**Your objective**
In the news report below, rewrite the paragraph beginning "Palestinian prisoners undergo medical examinations" more briefly, keeping its main facts.

JERUSALEM (Reuters) - Israel’s Physicians for Human Rights (PHR) group accused Israeli doctors on Thursday of ignoring what it described as the torture of Palestinian detainees during interrogations.
The PHR said its findings were based on testimony from two Palestinians who developed trauma-related symptoms, such as weak hearing, panic attacks and incontinence during and after their detention.
Israel said those findings were “fraught with mistakes, groundless claims and inaccuracies”.
Palestinian prisoners undergo medical examinations before, during and after their interrogation, but doctors in detention facilities fail to report such symptoms, making them complicit in “prisoner torture”, the PHR said in a statement.
PHR Executive Director Hadas Ziv told Reuters her organization’s findings were also based on reports by other Israeli human rights groups.
Last year, two groups, B‘Tselem and HaMoked, said they had found Israeli security interrogators routinely mistreat and sometimes physically torture Palestinian detainees.

**Collected data**
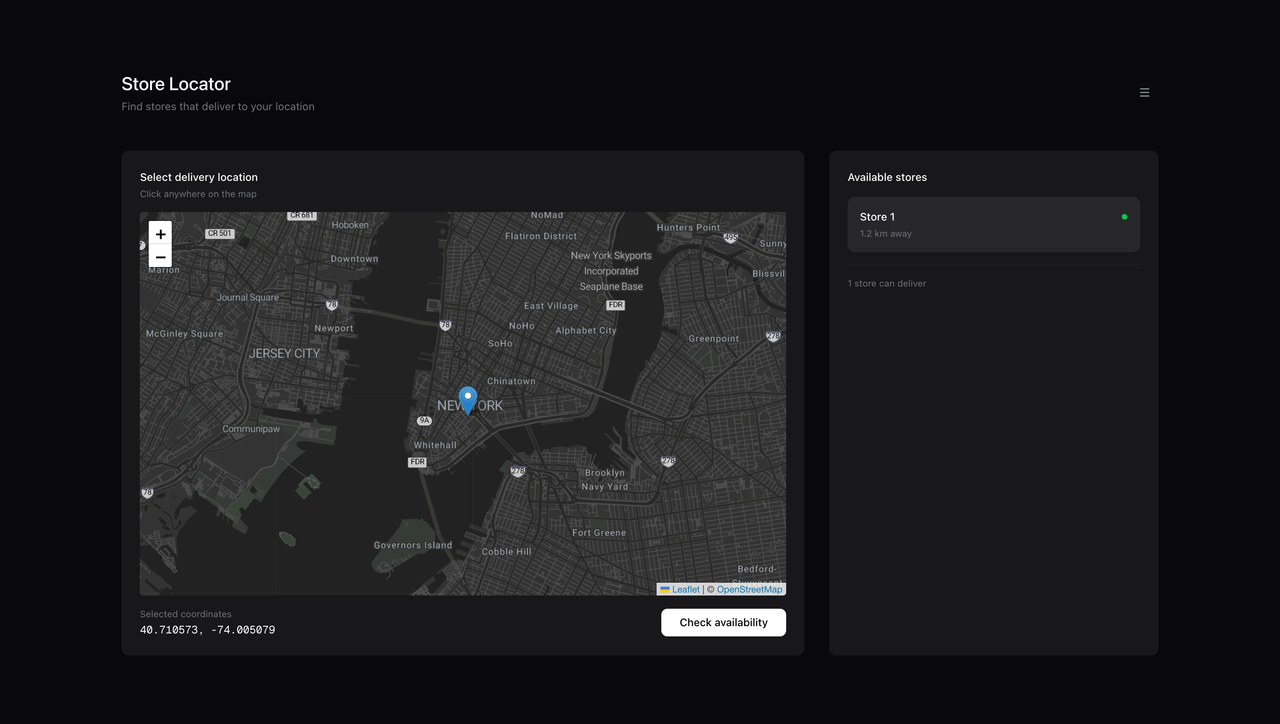Click Governors Island on the map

**Completed task**
The PHR said that doctors in detention facilities examine Palestinian prisoners before, during and after interrogation but don't report such symptoms, making them complicit in "prisoner torture."